A month passes, it breaks. You inspect the offending pdf. Someone racked up enough charges they no longer fit on a page. You alter the parser to check the next page. Sometimes their name appears again, sometimes not, sometimes their next page is 300 pages away. It works again.

A few more months later, a sense of deja-vu starts to set it. Didn't I fix this already? You start tracking three pdfs across 3 months:

pdf 1 : a -> b -> c (Starts with format a, change to be same as pdf 2, then changes again)

pdf 2 : b -> b -> c (Starts with one format, stays the same, changes the same way as pdf 1)

pdf 3 : b -> a -> b (Starts same as pdf 2, changes to same as pdf 1 first month, same as pdf 3)

What's the common factor between these version changes? The return address is determining the version.

PDFs are slightly different from office to office, with templates drifting slightly each month in diverging directions. You have to start reevaluating parsing choices and splitting up parsers. It's difficult to account for incurring linear maintenance cost for each new supplier and amortize that over a sizeable period of time. My arch nemesis is an intern who got put to work fixing the invoices at one office of one foreign supplier.

# PDFs that aren't standards compliant

In this case, most pdf processing libraries will bail out. Pdf viewers on the other hand will silently ignore some corrupted or malformed data. I remember seeing one that would be consistently off by a single bit. Something like `\setfont !2` needed to have '!' swapped out for another syntactically valid character that would leave byte offsets for the pdf unchanged.

TLDR: If you can push back, push back. Take your data in any format other than PDF if there is any way that is possible.

Iwillgetby 6 months ago [–]

If you upload a pdf to google drive and download it 10 minutes later it will magically have BY FAR the best OCR results in the pdf. Note my pdf tests were fairly clean so your experience may not be the same.

I have used Google's fine OCR results to simulate a hacker.

- Download a youtube video that shows how to attack a server on the website hackthebox.eu

- Run ffmpeg to convert the video to images.

- Run a jpeg to pdf tool.

- Upload the pdf to google drive.

- Download the pdf from google drive.

- Grep for the command line identifiers "$" "#".

- Connect to hackthebox.eu vpn.

- Attack the same machine in the video.

DantesKite 6 months ago [–]

Right? I love the OCR for Google Drive. It's such a useful, hidden feature.

By the way, why do you wait 10 minutes? Is there a signal that the PDF is done processing?

Or is there just some kind of voodoo magic that seems to happen that just takes 10 minutes to do?

Iwillgetby 6 months ago [–]

2 minutes is probably long enough. I did notice that google drive doesn't seem to like it if you upload a lot of files.

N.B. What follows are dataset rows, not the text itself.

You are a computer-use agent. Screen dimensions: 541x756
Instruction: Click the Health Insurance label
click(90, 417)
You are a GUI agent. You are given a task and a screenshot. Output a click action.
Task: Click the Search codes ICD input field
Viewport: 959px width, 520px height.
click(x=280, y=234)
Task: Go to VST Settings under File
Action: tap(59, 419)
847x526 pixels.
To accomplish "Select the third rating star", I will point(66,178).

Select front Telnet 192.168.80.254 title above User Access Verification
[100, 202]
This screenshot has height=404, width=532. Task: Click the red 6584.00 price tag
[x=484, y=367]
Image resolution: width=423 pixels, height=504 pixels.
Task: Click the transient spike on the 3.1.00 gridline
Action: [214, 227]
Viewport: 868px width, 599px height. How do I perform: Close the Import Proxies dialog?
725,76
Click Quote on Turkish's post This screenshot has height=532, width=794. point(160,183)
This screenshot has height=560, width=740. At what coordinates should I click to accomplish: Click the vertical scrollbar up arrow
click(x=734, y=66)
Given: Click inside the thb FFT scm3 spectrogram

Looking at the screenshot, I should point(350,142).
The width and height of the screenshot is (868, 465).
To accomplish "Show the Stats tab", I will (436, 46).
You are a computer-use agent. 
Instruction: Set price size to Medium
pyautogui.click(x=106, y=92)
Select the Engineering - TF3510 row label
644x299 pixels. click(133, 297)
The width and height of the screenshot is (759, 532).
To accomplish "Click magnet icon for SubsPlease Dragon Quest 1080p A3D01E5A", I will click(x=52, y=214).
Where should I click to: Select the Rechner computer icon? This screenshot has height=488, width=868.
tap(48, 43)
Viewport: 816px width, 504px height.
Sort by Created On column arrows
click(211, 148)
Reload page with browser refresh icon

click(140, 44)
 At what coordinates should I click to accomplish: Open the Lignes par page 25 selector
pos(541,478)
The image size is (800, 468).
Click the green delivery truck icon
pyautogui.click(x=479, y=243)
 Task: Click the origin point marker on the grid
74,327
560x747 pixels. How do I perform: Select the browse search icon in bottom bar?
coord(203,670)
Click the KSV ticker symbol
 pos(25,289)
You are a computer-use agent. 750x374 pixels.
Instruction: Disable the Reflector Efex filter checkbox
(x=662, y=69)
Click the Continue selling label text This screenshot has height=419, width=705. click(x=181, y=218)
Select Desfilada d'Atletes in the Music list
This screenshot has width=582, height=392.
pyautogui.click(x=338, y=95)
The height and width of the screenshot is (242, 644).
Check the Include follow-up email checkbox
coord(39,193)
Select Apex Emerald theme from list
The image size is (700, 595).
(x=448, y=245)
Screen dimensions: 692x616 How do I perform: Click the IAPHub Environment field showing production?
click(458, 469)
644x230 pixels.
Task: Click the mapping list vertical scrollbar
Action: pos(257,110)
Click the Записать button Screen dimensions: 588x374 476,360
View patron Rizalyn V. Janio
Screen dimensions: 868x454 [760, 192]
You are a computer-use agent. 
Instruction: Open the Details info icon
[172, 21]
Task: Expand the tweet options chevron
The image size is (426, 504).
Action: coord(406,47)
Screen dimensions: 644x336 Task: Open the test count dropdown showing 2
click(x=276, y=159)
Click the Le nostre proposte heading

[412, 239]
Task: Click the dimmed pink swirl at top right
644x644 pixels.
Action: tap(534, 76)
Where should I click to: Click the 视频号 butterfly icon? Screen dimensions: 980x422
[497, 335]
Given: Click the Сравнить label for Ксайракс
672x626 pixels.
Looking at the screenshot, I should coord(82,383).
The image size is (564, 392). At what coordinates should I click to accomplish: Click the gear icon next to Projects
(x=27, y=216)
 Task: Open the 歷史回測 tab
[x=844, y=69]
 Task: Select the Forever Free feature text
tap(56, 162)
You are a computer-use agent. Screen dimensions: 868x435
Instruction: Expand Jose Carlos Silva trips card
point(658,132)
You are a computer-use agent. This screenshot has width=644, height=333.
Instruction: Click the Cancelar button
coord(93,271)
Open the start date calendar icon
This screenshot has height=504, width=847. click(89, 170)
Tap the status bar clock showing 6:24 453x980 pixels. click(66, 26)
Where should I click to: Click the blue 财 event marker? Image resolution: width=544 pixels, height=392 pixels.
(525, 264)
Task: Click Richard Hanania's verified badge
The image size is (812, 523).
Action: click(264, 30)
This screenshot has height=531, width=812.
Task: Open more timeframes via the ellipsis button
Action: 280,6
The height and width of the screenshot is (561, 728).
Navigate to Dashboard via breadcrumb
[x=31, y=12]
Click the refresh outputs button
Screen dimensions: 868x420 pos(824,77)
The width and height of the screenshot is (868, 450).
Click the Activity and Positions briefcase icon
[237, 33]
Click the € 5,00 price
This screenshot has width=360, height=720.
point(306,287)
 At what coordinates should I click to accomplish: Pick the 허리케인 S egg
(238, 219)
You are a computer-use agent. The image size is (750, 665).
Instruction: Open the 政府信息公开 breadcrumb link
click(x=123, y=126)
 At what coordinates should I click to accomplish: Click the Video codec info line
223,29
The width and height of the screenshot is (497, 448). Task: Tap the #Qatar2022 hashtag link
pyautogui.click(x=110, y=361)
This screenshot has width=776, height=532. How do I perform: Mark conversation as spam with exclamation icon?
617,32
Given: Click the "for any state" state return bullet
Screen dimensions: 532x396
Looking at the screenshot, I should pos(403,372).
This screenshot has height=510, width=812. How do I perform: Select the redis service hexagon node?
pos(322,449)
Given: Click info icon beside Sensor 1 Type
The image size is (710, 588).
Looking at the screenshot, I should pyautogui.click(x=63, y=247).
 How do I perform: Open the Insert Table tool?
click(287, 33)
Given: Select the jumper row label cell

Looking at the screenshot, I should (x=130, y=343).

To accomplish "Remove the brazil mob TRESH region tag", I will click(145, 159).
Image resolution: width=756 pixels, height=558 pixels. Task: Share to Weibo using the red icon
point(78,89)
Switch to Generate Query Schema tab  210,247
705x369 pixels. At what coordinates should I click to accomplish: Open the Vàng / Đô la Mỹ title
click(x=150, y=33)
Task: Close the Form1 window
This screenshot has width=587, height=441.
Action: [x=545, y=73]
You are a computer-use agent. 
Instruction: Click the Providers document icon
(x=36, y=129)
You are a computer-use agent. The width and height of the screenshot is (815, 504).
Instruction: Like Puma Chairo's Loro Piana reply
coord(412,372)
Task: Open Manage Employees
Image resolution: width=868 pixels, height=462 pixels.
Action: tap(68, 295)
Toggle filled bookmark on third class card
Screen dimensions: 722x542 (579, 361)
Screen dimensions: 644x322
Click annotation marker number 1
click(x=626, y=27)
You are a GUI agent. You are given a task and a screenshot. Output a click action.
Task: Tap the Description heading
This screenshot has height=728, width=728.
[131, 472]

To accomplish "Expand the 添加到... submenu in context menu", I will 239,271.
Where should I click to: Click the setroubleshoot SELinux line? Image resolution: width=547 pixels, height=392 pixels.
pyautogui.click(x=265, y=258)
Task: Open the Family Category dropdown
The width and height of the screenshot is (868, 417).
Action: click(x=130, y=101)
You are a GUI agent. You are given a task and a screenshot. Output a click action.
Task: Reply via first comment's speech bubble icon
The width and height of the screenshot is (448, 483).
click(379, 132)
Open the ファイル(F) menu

I have had files sit and never get OCR, but I forgot about them so they may have OCR on them now.

Also, I am not aware of a signal when it is done.

Ididntdothis 6 months ago [–]

You got to love modern software. It may do it or not. It may do it within an unknowable timeframe. But if it does it, it’s wonderful.

fireattack 6 months ago [–]

Google Drive can directly OCR jpeg or any image. Just upload and open it with Google Docs.

Now I think about it, I don't know what you mean by "upload a pdf to google drive and download it 10 minutes later".

Uploading and downloading a file shouldn't change it at all, at bit level.

anthk 6 months ago [–]

>- Run a jpeg to pdf tool.

ImageMagick. convert *.jpg out.pdf

ddeokbokki 6 months ago [–]

This solution is absolutely beautiful

Wiretrip 6 months ago [–]

PDF is, without a doubt, one of the worst file formats ever produced and should really be destroyed with fire... That said, as long as you think of PDF as an image format it's less soul destroying to deal with.

lm28469 6 months ago [–]

PDF is good at what it's supposed to be good. Parsing pdf to extract data is like using a rock as a hammer and a screw as a nail, if you try hard enough it'll eventually work but it was never intended to be used that way.

mumblemumble 6 months ago [–]

I think my fastener analogy would probably involve something more like trying to remove a screw that's been epoxied in. Or perhaps trying to do your own repairs on a Samsung phone.

It's not that the thing you're trying to do is stupid. It's probably entirely legitimate, and driven by a real need. It's just that the original designers of the thing you're trying to work on didn't give a damn about your ability to work on it.

Finnucane 6 months ago [–]

Actually, parsing text data from a pdf is more like using the rock to unscrew a screw, in that it was not meant to be done that way at all. But yeah, the pdf was designed to provide a fixed-format document that could be displayed or printed with the same output regardless of the device used.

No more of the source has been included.